Trabaiá cansa (sem frufrus)

É...
Tá cansado?

"(...) no meio da entressafra de filmes brasileiros, que pareciam picados pela mosca da preguiça com títulos insossos (de “Salve Geral” a “Meu País”, passando pelos longas inspirados no espírito de André Luiz) acaba de sair uma pérola. “Trabalhar Cansa”, o primeiro longa-metragem da dupla Marco Dutra e Juliana Rojas, é um exemplo raro de como boas ideias não precisam de grandes frufrus para serem originais. O filme, que transita o tempo todo entre a comédia, o drama e o terror, parece beber no realismo fantástico que fez da literatura latina referência na ficção. Só parece: porque tudo ali é idiotamente real.

Mérito dos diretores, que, longe dos barracos erguidos em áreas de risco ou das querelas entre ditadores resolvidas a pauladas, criaram a sucursal do inferno num apartamento comum habitando por um casal aparentemente comum, sem grandes talentos ou ambições além de montar a árvore de Natal no fim de ano, viajar para a praia no carnaval ou conseguir uma empregada para dar conta da bagunça de casa.

Só que um dia o desemprego bate às portas. O que parecia sólido se dissolve no ar.
Heroica (talvez inspirada nos mantras de medidas anticíclicas para a crise), a mulher Helena (Helena Albergaria) arregaça as mangas e coloca para fora o espírito empreendedor. O sonho se adapta ao bolso e a leva a comprar uma salinha caindo aos pedaços no centro de São Paulo, onde monta um mercadinho simples, de poucos funcionários e muita dor de cabeça.

A dona-de-casa e dublê de empreendedora se revolta com crueldade do mercado, mas não em pagar menos de um salário mínimo, sem registro, para a empregada. O sonho americano termina ali. Calma, Helena é daquelas pessoas que parecem incapazes de fazer mal a uma mosca (o olhar dela, inclusive, até parece de uma mosca), mas não demonstra a mesma timidez ao propor à empregada que receba menos de um salário mínimo por mês, sem registro, ainda que o serviço exija que durma na casa, para lavar, limpar, passar, cozinhar e dar de comer para a filha do casal.

──────────────────────────────

▶ [Exercícios propostos]
[1] Segundo a crítica de “Trabalhar Cansa”, quem dirigiu o filme?
[2] Repita o trecho da crítica de “Trabalhar Cansa” entre "Tá cansado?" e "é idiotamente real.", inclusive.
[3] Retome a crítica de “Trabalhar Cansa” e continue a escrevê-la a partir de onde ela termina.
Os registros não têm nenhuma relação com a crítica de “Trabalhar Cansa”.

▶ [Registros]
──────────────────────────────

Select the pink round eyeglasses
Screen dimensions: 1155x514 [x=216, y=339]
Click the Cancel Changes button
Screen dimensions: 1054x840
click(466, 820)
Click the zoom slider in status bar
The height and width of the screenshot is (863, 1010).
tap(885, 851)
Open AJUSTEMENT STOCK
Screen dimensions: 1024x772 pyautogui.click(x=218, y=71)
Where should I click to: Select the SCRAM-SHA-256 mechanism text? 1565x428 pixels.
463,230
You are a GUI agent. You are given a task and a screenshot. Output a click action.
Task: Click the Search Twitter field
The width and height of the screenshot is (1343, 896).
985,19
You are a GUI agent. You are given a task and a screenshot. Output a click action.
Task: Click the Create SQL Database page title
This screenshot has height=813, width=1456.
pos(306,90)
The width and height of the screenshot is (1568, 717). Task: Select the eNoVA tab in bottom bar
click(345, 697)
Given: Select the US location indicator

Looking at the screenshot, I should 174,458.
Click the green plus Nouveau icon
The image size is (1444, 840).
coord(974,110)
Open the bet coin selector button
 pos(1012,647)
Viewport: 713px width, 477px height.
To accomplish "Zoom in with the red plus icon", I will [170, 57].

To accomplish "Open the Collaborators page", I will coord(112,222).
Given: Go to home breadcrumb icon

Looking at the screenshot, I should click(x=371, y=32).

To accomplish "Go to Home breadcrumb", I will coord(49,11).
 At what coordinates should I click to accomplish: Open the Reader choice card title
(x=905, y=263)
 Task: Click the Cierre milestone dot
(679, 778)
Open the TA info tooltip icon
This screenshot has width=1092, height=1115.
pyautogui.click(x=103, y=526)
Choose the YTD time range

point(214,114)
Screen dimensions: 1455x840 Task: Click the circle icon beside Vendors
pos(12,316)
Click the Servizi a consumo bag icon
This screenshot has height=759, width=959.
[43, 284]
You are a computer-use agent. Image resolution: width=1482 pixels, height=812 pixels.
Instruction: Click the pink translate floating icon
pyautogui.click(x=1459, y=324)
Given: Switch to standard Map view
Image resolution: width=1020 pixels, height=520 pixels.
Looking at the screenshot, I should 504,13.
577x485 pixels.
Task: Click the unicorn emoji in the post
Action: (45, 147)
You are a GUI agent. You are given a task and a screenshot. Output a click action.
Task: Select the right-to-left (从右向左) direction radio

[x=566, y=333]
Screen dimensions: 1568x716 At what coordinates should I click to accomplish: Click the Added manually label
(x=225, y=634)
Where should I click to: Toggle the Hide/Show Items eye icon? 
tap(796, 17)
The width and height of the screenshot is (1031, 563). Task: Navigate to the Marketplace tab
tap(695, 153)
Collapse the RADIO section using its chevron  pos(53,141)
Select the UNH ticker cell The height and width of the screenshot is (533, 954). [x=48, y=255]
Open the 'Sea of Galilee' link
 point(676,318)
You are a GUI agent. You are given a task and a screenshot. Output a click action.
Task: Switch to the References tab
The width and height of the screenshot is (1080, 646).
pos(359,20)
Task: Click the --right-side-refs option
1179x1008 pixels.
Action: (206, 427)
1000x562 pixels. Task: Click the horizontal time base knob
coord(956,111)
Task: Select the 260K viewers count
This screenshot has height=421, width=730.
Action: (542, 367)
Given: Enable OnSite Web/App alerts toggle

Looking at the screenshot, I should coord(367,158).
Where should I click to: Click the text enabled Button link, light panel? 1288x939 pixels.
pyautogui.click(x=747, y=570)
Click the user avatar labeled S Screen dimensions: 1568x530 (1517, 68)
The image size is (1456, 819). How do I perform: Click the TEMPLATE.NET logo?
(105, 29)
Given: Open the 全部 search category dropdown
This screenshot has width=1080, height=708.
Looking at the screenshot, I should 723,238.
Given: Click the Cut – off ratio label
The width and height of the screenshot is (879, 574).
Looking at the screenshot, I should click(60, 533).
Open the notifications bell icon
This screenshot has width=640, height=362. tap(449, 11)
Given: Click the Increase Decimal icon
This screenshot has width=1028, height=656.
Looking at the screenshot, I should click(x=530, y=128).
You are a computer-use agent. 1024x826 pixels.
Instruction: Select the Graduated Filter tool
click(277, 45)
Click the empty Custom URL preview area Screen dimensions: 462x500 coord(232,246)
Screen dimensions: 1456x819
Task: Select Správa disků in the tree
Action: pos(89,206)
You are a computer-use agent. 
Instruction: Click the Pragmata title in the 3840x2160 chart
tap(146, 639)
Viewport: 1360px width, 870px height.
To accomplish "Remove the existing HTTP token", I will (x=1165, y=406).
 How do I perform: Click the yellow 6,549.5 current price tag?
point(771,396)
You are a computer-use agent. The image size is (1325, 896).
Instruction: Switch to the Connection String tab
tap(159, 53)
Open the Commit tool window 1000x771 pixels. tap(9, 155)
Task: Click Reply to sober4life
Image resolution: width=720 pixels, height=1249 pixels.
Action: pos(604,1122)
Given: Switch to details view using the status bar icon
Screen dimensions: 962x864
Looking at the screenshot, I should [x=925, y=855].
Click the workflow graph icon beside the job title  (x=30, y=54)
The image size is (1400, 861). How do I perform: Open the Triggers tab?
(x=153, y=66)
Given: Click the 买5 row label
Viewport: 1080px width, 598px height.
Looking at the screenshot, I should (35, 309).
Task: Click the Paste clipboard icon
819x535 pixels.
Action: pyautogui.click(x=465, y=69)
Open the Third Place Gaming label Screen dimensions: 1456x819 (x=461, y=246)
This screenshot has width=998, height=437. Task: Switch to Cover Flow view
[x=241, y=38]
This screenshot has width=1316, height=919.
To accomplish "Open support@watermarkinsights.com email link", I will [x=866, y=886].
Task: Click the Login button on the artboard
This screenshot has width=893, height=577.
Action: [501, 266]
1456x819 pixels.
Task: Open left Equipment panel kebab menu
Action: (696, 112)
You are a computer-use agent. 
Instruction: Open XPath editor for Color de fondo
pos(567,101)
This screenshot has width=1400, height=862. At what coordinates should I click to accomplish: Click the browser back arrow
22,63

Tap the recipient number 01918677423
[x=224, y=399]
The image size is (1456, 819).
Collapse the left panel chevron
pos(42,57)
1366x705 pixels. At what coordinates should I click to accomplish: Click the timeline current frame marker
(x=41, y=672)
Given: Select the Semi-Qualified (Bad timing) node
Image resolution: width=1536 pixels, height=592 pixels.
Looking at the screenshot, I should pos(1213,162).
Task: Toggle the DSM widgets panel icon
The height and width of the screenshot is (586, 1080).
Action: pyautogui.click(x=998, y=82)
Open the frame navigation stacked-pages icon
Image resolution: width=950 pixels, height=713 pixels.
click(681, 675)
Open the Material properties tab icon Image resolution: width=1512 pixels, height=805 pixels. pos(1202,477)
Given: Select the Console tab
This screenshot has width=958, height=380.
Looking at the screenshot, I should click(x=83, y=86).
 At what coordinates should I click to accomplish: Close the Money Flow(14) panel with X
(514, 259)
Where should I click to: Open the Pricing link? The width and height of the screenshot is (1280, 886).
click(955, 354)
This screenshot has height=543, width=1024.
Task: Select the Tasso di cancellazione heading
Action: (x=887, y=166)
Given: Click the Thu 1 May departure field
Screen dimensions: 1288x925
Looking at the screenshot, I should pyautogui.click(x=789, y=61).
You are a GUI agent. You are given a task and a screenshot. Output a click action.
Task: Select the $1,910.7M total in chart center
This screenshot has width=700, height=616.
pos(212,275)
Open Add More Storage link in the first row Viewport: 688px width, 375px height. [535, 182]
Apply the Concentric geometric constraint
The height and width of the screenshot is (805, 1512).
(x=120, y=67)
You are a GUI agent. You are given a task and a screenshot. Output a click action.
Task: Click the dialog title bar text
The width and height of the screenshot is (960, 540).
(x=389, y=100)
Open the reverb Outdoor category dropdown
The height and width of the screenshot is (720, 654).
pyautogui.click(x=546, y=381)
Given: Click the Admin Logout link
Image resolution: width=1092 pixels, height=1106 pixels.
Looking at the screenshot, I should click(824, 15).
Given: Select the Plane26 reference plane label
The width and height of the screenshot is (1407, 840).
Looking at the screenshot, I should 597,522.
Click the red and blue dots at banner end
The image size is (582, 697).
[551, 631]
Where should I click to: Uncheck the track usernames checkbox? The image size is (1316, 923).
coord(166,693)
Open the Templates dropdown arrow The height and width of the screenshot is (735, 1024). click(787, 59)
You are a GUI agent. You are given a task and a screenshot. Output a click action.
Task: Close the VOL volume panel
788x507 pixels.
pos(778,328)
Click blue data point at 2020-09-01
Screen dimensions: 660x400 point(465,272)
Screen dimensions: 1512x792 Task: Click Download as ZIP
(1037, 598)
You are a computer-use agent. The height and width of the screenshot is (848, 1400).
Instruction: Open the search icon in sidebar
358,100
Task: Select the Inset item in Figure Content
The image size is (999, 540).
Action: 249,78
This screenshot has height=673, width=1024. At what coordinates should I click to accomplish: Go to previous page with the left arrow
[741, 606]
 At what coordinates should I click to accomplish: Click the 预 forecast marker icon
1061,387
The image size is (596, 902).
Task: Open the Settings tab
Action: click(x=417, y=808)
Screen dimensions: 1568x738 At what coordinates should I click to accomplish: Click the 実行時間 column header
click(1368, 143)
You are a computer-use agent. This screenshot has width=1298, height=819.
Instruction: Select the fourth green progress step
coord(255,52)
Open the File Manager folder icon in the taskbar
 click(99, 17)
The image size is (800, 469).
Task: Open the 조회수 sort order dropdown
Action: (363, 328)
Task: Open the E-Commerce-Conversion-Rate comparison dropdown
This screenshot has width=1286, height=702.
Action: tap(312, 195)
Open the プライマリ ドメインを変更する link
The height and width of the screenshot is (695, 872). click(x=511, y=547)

──────────────────────────────

▶ [Respostas dos exercícios]
[1] Marco Dutra e Juliana Rojas.

[2]
Tá cansado?

"(...) no meio da entressafra de filmes brasileiros, que pareciam picados pela mosca da preguiça com títulos insossos (de “Salve Geral” a “Meu País”, passando pelos longas inspirados no espírito de André Luiz) acaba de sair uma pérola. “Trabalhar Cansa”, o primeiro longa-metragem da dupla Marco Dutra e Juliana Rojas, é um exemplo raro de como boas ideias não precisam de grandes frufrus para serem originais. O filme, que transita o tempo todo entre a comédia, o drama e o terror, parece beber no realismo fantástico que fez da literatura latina referência na ficção. Só parece: porque tudo ali é idiotamente real.

[3]
O mercado não é promissor, mesmo assim, a fila de desempregados em busca de oportunidade se agiganta do lado de fora. A pressão a leva a abandonar o papel de esposa doce do lar. A voz calma e os olhos aparentemente inofensivos dão lugar a pitis, paranoias, cansaços. A mulher que se anunciava compreensiva agora diz ao marido que ele é um “bosta” porque o processo de recolocação no mercado demora mais que o planejado.

Mais que o drama, o filme capta com uma câmera crua (a fotografia é precária, a trilha sonora não tem música, o cenário é quase amador) a pobreza de ideias que esfola a classe média, vítima e algoz do próprio mecanismo que cria e aceitar jogar, como cordeiros.

Único personagem aparentemente lúcido na trama, Otávio mergulha na crise ao se ver cercado de idiotas. Impactado com a demissão, ele passa a procurar novas vagas, e o que encontra são gerentes de recursos humanos que enchem bexigas pintadas com olhos e boquinhas e representam o chefe direto; na meia idade, é obrigado a participar de um “se vira nos 30 para ficar com a vaga” dizendo à mediadora quais os talentos que imagina ter o jovem concorrente recém-formado; ou participar de palestras motivacionais, encontros para contatos e atividades de um animador de plateia que ensina a liberar “o animal” dentro do terno e da gravata e a não desanimar jamais.

É como se o Xou da Xuxa, que a olhos adultos parecia show de horror (com luzes, clichês, gincanas, bola, balão e bambolê) fosse transportado para os postos de trabalho, onde homens de barba já não precisam lutar pela sobrevivência, mas para convencer a gerência que é dócil o suficiente para merecer estar vivo.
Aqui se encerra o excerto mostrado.